Mass Number (A): Total of protons and neutrons.
Isotopes
Definition: Atoms of the same element with different neutron counts.
Example: Carbon-12 and Carbon-14.
Chemical Properties: Isotopes behave similarly due to the same number of electrons.
Electronic Configuration
Electron Shells:
Electrons occupy defined energy levels (shells).
Example: First shell holds 2, second holds 8.
Outer shell configuration determines chemical reactivity.
Chemical Bonding
Ionic Bonding: Transfer of electrons; forms cations (positive) and anions (negative).
Covalent Bonding: Sharing of electrons between non-metals.
Metallic Bonding: Electrons delocalized among metal ions; metal properties arise.
Chapter 3: Stoichiometry
Chemical Formulae: Represent the ratio of atoms in compounds.
Valency: The number of electrons an atom must gain or lose to fill its outer shell.
Balancing Equations: Ensuring the same number of each type of atom on both sides of a reaction.
Calculation of Reactants and Products
Relative Atomic Mass (Ar): Weighted average mass of an atom compared to carbon-12.
Molar Mass: Mass of one mole of substance expressed in grams.
Titration and Concentration
Titration Function: Used to determine the concentration of an unknown solution by neutralizing it with a solution of known concentration.
Types of Reactions
Endothermic Reactions: Absorb heat; temperature drop in the surroundings.
Exothermic Reactions: Release heat; temperature rise in the surroundings.
Chapter 4: Electrochemistry
Electrolysis: Process of breaking down compounds into their elements using electricity.
Electrolytic Cells: Comprised of anode (oxidation) and cathode (reduction).
Chapter 5: Chemical Energetics
Enthalpy Change: Change in energy during a reaction.
Factors Affecting Reaction Rate: Temperature, concentration, surface area, catalysts.
Chapter 6: Acids, Bases, and Salts
Acids: Proton donors, pH < 7.
Bases: Accept protons; pH > 7, can neutralize acids.

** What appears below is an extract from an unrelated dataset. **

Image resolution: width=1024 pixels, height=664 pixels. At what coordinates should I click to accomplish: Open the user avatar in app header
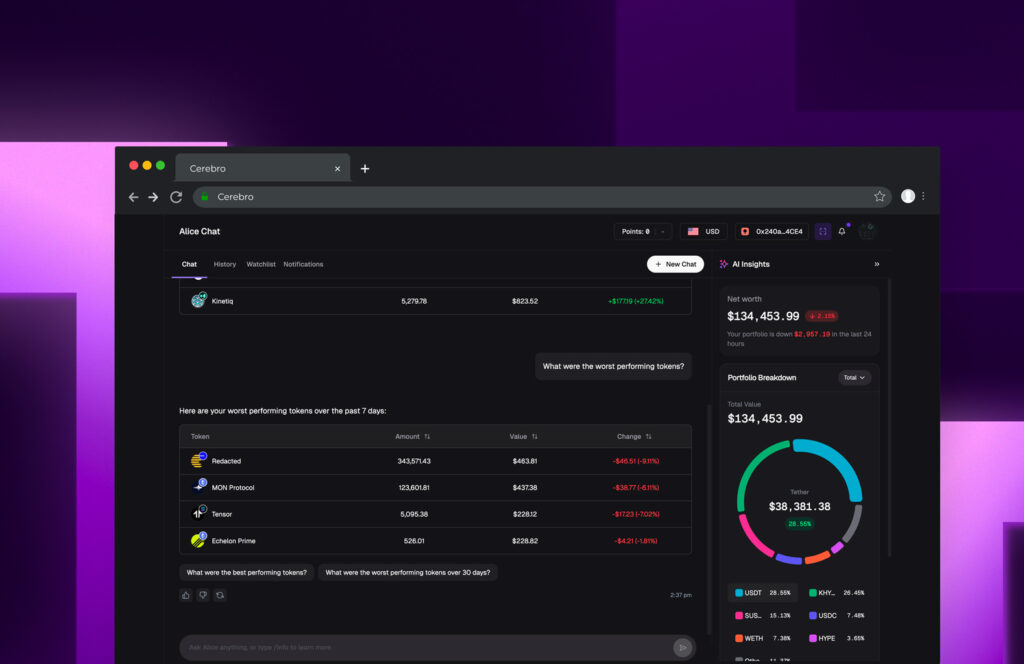tap(866, 231)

Salts: Produced from the reaction of acids and bases.
Chapter 7: The Periodic Table
Structure: Elements arranged by atomic number; groups and periods.

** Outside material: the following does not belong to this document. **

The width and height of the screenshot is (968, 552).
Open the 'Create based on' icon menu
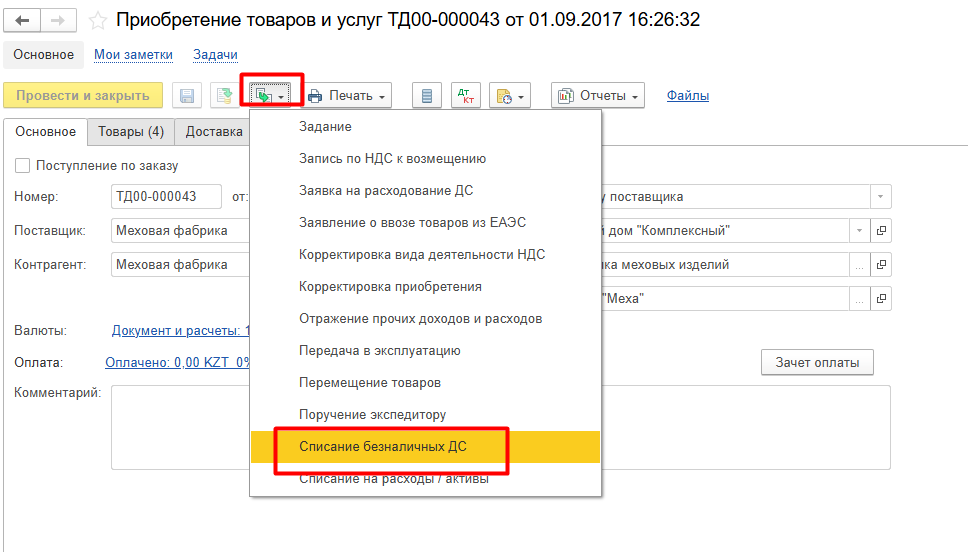point(270,96)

Trends: Metallic properties increase down a group, nonmetals right, reactivity trend for alkali metals.
Chapter 8: Environmental Chemistry
Pollution: Sources and effects of pollutants (e.g., CO₂, SO₂).
Greenhouse Effect: Role of greenhouse gases in climate change.
Chapter 9: Organic Chemistry
Hydrocarbon Types: Alkanes (saturated), Alkenes (unsaturated).
Reactions: Combustion, polymerization, functional groups.
Chapter 10: Experimental Techniques
Methods: Titration, chromatography, distillation for separation techniques.
Indicators: Used in titrations for endpoint detection.
Chapter 11: Identifying Gases and Ions
Tests for Anions and Cations: Specific reactions and observations that confirm the presence of ions in solutions.
Index of Important Concepts
Stoichiometry, Isotopes, Electrolysis, pH and Indicators, Enthalpy Change, Periodic Trends, Organic Functional Groups, and various Analytical Techniques related to water quality and soil testing.